#### [ESTRATTO DELLA PAGINA]
Tuttavia, non è così. E la ragione è chiara. Nel moderno capitalismo cognitivo, la conoscenza diventa una variabile di comando e di dominio che differenzia tra loro gli uomini, un nuovo fattore di gerarchia e segmentazione nel lavoro.
Siamo in un contesto in cui la differenza tra lavoro manuale e lavoro intellettuale si sta tendenzialmente rimodellando. Oggi la pervasività della conoscenza e la mercificazione imposta alla conoscenza fanno sì che la differenza tra lavoro manuale e lavoro intellettuale stia di fatto venendo meno. Ci sono lavori cosiddetti manuali che richiedono l’accesso ad informazioni, conoscenze e pratiche linguistiche, magari standardizzate e proceduralizzate mediante il linguaggio della macchina informatica, e quindi ripetitive, ma che comunque abbisognano di saperi, copmpetenze, in/formazione. Così come molto lavoro intellettuale, grazie proprio alle tecnologie informatiche, si sta in un certo senso taylorizzando. Non c’è più creatività nel lavoro, creatività in senso “artistico” Il cervello diventa fattore produttivo esattamente come il braccio. Non c’è più separazione tra braccio e cervello, c’è una commistione delle due componenti principali dell’agire umano, il corpo e la mente. E questo, oltre a essere un sintomo del ruolo della conoscenza nei processi produttivi, pone anche il problema di come controllare la prestazione lavorativa.
Finché si deve controllare il corpo ci sono organismi disciplinari che consentono di raggiungere lo scopo, ma controllare la mente è un qualcosa più complesso. Lo strumento centrale per raggiungere questo obiettivo è il controllo e la manipolazione del processo di trasmissione della conoscenza. In tal modo si possono ottenere contemporaneamente più risultatio. Da un lato, si selezionano le nozioni di sapere che possono essere diffuse su larga scala, dall’altro, si inducono processi di specializzazione delle competenze sulla base delle esigenze di profittatilità del processo di accumulazione.
Credo che la riforma universitaria in Italia (quella dei “tre anni più due”), sul modello anglosassone, sia molto esplicativa da questo punto di vista. I primi tre anni di università si chiamano “laurea professionalizzante”, gli ultimi due anni si chiamano “laurea specialistica”.
La laurea professionalizzante è finalizzata a insegnare una professione, cioè a fornire una specializzazione in un qualsiasi settore, in un tempo relativamente breve, considerando che c’è un ammasso di conoscenze in continuo accumulo, e quindi comporta necessariamente un processo di specializzazione e selezione tecnocratica rispetto alle finalità operative e lavorative, e quindi innesca il controllo.

#### [MATERIALE DI PARTENZA]
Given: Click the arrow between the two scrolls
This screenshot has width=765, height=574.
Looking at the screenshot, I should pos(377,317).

#### [OBIETTIVO DEL COMPITO]
Continua il testo sul capitalismo cognitivo e sulla riforma universitaria, ripartendo subito dopo la sua ultima frase.

#### [RISPOSTA AL COMPITO]
La laurea specialistica è quella che, a un livello più alto, dovrebbe consentire la formazione di competenze non immediatamente diffondibili. Quando uno studente ha finito i primi tre anni di università è in grado di produrre competenze codificate all’interno dei processi lavorativi, che le macchine informatiche consentono di diffondere. Chi detiene quelle competenze può essere “usato e gettato”, perché c’è sempre qualcun altro che può adoperare quelle stesse competenze, dato che sono competenze interscambiabili. Chi invece va avanti col processo di selezione entra in possesso di conoscenze “tacite”, cioè conoscenze che non sono immediatamente scambiabili attraverso mezzi meccanici e autostrade informatiche, e che invece per essere utilizzabili richiedono la presenza del lavoratore. Il lavoratore ha così un potere contrattuale.
Quindi abbiamo una divisione dei saperi con forme di controllo differenziate sui processi di educazione che implicano processi di controllo delle menti, dei cervelli, e quindi in un certo senso processi di controllo sociale. La disciplina della fabbrica viene poco a poco sostituita da meccanismi di controllo sociale che si basano sul controllo della diffusione di informazioni, sapere, conoscenze, in una parola, dei processi formativi in corso.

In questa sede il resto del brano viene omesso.